WhatsApp used for coffee orders not key Covid decisions, former minister says

Lord Bethell says big decisions were not taken via the messaging service during the pandemic
Photo: Pixabay

By Tevye Markson

05 Jun 2023

Former junior health minister James Bethell has rejected claims WhatsApp was used to make big decisions during the Covid-19 pandemic.

WhatsApp groups, containing top officials such as cabinet secretary Simon Case, then-chief medical officer Chris Whitty, and key ministers and special advisers, were used to make crucial decisions during the pandemic, according to a report in The Times.

But Lord Bethell played down this claim, telling BBC Radio 4’s Today programme: “There's no way that big decisions were taken over WhatsApp”.

He said most WhatsApp messages were about "coffee and who needs to have what kind of coffee for what kind of meeting", quipping that information requested by the Covid Inquiry is mostly "about frothy material, not about meaningful decision making".

Last week, ex-GCHQ director David Omand said it it "appalled" him to think that the messaging service had been used to take important decisions affecting people’s health and welfare.

But Bethell, who was a Department of Health and Social Care minister responsible for technology, innovation and life sciences from March 2020 to September 2021 – roughly the first 18 months of the UK Covid pandemic – said decision making took place through the red box system; through formal submission by officials and minutes of meetings between ministers and officials; and “an extremely well-organised Whitehall machine”.

Modern communications tools like WhatsApp allowed those in the heart of government to share up-to-date information with each other to help them respond quickly during the pandemic but were not used to make final decisions, according to Bethell.

“I think [these tools] have played a really important role but more in terms of spreading up to date information amongst a peer group of people who need to move quickly and properly to events which is part of reaching a decision it is but it's not how decisions are made,” Bethell said.

“And that's what I think is the false premise behind a lot of this obsession with WhatsApp.

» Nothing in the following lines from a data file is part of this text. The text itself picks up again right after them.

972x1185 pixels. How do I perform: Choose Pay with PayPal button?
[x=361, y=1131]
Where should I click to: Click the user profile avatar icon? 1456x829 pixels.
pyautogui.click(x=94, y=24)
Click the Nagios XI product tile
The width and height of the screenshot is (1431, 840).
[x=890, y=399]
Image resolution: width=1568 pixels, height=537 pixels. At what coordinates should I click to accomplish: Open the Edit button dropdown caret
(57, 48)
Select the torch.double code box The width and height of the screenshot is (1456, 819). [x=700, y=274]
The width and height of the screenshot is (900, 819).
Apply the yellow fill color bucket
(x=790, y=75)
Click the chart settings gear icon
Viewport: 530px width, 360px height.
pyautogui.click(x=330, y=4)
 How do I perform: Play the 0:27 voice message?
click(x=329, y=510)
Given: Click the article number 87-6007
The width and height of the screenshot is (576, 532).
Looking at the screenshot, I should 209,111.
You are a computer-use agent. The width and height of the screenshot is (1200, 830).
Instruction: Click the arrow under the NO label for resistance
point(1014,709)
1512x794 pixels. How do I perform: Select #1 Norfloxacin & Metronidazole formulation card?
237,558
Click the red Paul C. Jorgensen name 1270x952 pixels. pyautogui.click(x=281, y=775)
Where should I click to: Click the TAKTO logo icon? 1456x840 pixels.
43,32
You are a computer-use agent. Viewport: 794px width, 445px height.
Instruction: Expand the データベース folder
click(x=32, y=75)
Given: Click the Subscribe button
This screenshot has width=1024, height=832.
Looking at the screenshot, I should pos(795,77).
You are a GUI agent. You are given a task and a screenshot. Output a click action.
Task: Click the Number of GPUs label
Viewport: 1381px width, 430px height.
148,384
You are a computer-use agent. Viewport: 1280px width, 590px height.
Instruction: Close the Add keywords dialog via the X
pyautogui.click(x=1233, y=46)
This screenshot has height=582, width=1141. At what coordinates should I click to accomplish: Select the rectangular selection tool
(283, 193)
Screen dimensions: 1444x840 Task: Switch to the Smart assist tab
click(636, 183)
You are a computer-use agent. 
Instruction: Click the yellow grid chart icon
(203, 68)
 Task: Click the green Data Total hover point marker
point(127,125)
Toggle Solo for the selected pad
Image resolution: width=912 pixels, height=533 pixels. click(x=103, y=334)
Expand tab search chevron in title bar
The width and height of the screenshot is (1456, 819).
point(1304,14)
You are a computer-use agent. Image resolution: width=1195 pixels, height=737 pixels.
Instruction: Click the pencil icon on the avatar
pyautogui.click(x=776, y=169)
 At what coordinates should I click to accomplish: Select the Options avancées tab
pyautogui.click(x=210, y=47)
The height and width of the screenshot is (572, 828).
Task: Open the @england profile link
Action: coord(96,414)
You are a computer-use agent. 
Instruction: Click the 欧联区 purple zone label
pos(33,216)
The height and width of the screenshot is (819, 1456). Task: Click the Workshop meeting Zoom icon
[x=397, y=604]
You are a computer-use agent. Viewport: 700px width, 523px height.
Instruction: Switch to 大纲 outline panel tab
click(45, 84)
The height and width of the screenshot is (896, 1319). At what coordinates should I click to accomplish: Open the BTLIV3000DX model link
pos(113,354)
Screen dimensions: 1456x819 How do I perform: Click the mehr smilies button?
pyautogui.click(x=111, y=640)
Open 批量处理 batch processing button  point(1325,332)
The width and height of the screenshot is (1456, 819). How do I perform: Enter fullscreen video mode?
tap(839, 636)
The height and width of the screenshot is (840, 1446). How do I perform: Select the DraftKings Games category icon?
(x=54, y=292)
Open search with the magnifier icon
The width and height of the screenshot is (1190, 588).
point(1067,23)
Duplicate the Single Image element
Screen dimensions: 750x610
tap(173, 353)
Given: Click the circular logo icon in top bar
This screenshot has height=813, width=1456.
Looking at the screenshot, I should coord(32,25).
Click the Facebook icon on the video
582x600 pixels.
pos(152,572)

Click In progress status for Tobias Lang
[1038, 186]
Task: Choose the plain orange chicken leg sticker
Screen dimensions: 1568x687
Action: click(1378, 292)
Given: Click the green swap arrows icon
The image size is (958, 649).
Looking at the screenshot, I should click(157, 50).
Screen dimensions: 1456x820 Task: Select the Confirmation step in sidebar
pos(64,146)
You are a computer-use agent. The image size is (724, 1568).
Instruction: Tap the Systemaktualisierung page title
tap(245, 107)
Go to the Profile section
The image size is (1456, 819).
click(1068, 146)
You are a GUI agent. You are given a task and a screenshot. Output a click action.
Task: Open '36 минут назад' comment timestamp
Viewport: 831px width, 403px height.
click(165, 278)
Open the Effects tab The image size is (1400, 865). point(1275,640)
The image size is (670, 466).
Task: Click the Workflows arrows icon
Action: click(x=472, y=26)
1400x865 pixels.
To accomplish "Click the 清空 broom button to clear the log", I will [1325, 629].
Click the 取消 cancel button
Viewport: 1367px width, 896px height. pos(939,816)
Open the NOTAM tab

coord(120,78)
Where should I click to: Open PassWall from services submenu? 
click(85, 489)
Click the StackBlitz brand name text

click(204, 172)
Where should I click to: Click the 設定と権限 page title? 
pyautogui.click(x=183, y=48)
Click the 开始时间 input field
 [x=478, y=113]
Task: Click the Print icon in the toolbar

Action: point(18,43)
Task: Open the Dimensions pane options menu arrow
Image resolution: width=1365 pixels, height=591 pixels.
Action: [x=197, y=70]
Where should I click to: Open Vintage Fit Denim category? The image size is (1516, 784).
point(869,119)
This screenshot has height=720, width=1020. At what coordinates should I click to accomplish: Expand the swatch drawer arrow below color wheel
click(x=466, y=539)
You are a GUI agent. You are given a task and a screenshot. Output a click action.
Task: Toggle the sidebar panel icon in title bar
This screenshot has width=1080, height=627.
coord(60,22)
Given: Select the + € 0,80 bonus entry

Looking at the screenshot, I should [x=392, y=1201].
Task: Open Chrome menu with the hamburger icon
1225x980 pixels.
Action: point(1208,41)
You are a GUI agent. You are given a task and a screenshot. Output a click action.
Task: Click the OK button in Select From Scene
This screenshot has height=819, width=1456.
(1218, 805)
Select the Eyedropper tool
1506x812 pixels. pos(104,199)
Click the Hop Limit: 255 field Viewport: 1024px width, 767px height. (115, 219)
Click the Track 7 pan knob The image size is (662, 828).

It's implied that somehow people are cooking up decisions on WhatsApp and then presenting them formally in meetings. That's not right. The meetings themselves were key and they were run extremely professionally by the civil service.”

The former health minister also backed the Cabinet Office’s decision to launch a judicial review over whether the Covid Inquiry has the power to request Boris Johnson's personal WhatsApp messages and diaries from his time in Downing Street during the pandemic.

The government has argued much of the information requested by Covid Inquiry chair Heather Hallett is "unambiguously irrelevant" and missed her deadline of Thursday to pass all of it on to the inquiry. Johnson's handed over "all" of the requested information on Thursday, his spokesperson claimed. However, Cabinet Office lawyers have since warned that 16 months' of messages are missing from the disclosure.

Bethell, who will give evidence to the Covid Inquiry, said: “I really welcome [the judicial review] because it is very complicated to know what WhatsApps you should surrender and what you shouldn't,” Bethell said.

“The reality is that when you have several 100,000 WhatsApps and you're going through them one by one, and trying to decide on the edge cases, whether or not they should be included, you end up having to surrender an enormous amount that I would typically term personal but on a wide interpretation of the scope might be included,” he added.

“And therefore in order to achieve the greatest amount of candour, you put in stuff that you wouldn't reasonably be happy with.”

Bethell said the Cabinet Office’s legal action should help to provide greater clarity on what kind of messages should be released to the inquiry.

Lady Hallett is, on Tuesday, expected to make her first public comments since the government’s judicial review was requested.

Home Office minister Robert Jenrick defended the legal action this weekend, telling Sky’s Sophy Ridge on Sunday programme the government was not asking for “special treatment” but that “the normal way to do this is to set reasonable parameters”.